The idea of reform dress (more practical garments for women, notably a relatively short dress over pantaloons) arose repeatedly during the nineteenth century, first at the Owenite Utopian community in New Harmony, Indiana. In the 1850s the so-called Bloomer costume was taken up by suffrage leaders, including Elizabeth Cady Stanton, Susan B. Anthony, Amelia Jenks Bloomer (for whom the style was named), Elizabeth Smith Miller (who actually designed the costume), Lucy Stone, and Sarah and Angelina Grimké—only to be abandoned by most of them later in the decade out of concern that sensationalism over suffragists' mode of dress was obscuring their message. What never happened during these years was the rise of any discrete organization to promote reform dress. Stanton, in particular, was adamant that no such organization was needed.
That changed when a new group took up the mantle of reform dress: practitioners of hydropathy (water cure), a then-popular quack therapy that involved mineral-water baths, steam baths, and pure foods, often administered in a residential sanitarium setting. In February 1856, abolitionist and Town of Sempronius hydropathist James Caleb Jackson founded the National Dress Reform Association (NDRA).
An abolitionist and health reformer who also invented Granula, the first dry whole grain breakfast cereal, Jackson claimed, controversially, to have invented pantaloons reform dress in 1849—two years before Elizabeth Smith Miller created the Bloomer costume—as a garment for patients at his spa. (Despite his implicitly challenging Miller's claim to have invented the Bloomer costume, Jackson maintained a close relationship with her father, Gerrit Smith; the two knew each other well from abolition activism in the Liberty Party in the 1840s.)
With the NDRA, dress reform now enjoyed the institutional infrastructure that suffragists hadn’t thought it needed. The NDRA redubbed the Bloomer "the American Costume," touting its health benefits. The organization was generally cool toward suffrage, arguing that a revolution in women’s apparel, not the vote, was what was most needed to make women free.
Also in 1856 was founded The Sibyl: A Review of the Tastes, Errors and Fashions of Society, an independent newspaper edited by another hydropathist, Lydia Sayer Hasbrouck, which campaigned in support of NDRA’s cause.
The NDRA held its first national convention at the Dutch Reformed Church in Canastota on January 7–8, 1857. The choice of Canastota, but seven miles north of Gerrit Smith’s home in Peterboro, presumably reflected Smith’s support for the event.
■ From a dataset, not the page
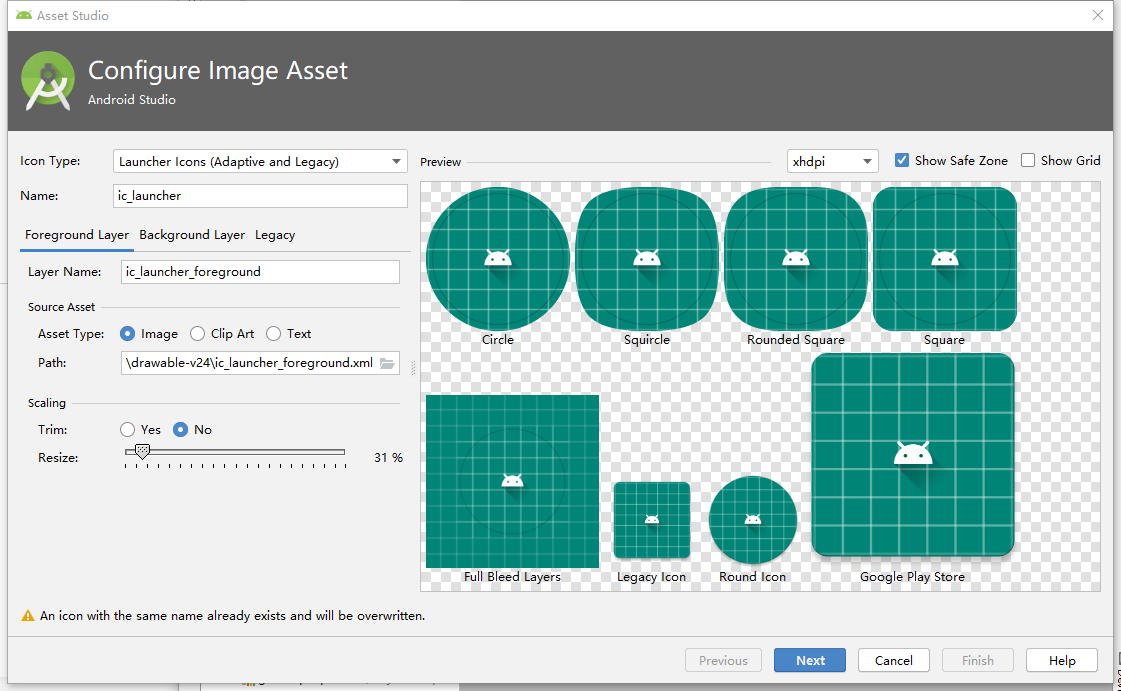Viewport: 1121px width, 691px height.
Task: Click the warning triangle icon beside overwrite message
Action: click(x=28, y=616)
Jackson presided; Smith attended and participated enthusiastically. Oswego radical dress-reformer Mary Edwards Walker also spoke. A letter of support from Elizabeth Cady Stanton was read to the delegates.
In 1860, Walker would be elected Third Vice President at the National Dress Reform Association’s fourth annual meeting in Waterloo. At the same organization’s 1863 conference in Rochester, she was elected Sixth Vice President, though she was already off at war.
The NDRA convened each year until 1861 and intermittently during the Civil War. (The Sibyl ceased publication in 1864.)
Fall of the NDRA. The NDRA collapsed at its final convention, held June 21, 1865, at Rochester's Corinthian Hall. There Jackson and Hasbrouck, then the group’s president, had a bitter public spat over who was in charge of the proceedings.
The cause of pantaloons dress reform would next be taken up by the Seventh Day Adventist church. The Adventist enthusiasm for reform dress ended during the late 1870s. In the 1890s, traditional dress reform activism was rendered moot by the craze for bicycling, which generated independent demand for more practical fashions among woman cyclists.